### Exercise directions
Copy the part of the records that opens with the line containing "Given: Close the Details panel" and closes with the line containing "Looking at the", and swap "Details" for "Settings" while keeping everything else the same. Leave the pictures out of your copy.

### Listing
________
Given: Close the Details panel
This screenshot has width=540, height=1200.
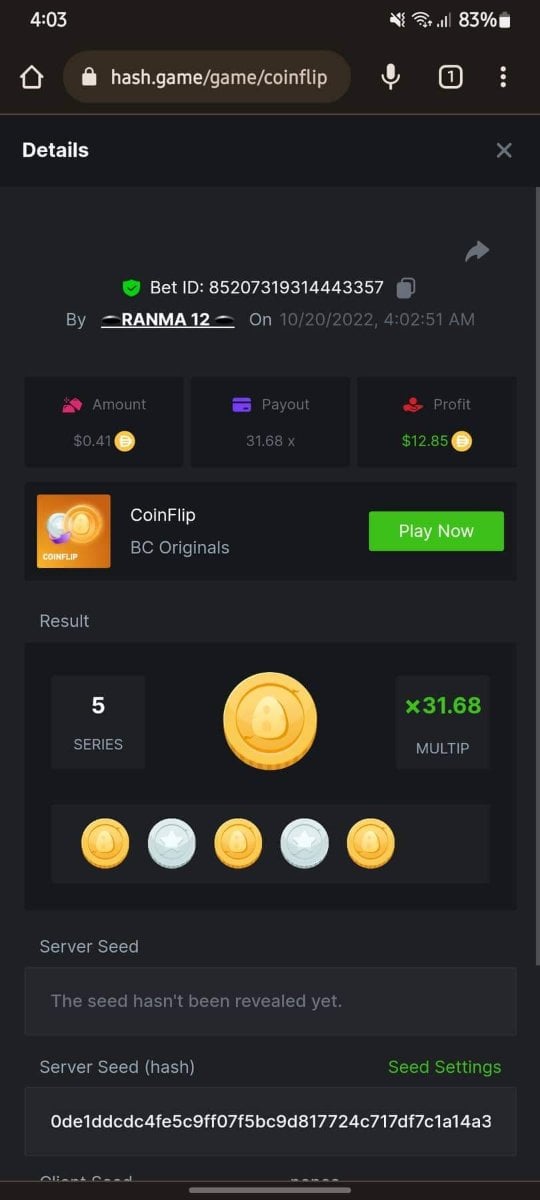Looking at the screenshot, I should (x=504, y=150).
________
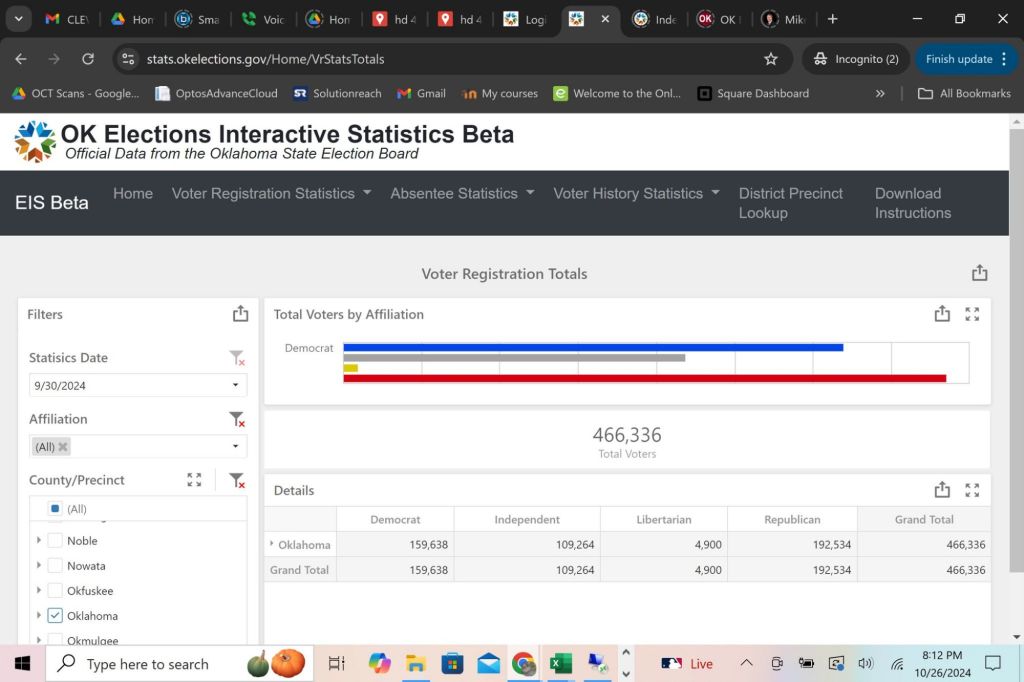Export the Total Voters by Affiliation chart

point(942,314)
________
### Complete answer
Given: Close the Settings panel
This screenshot has width=540, height=1200.
Looking at the screenshot, I should (x=504, y=150).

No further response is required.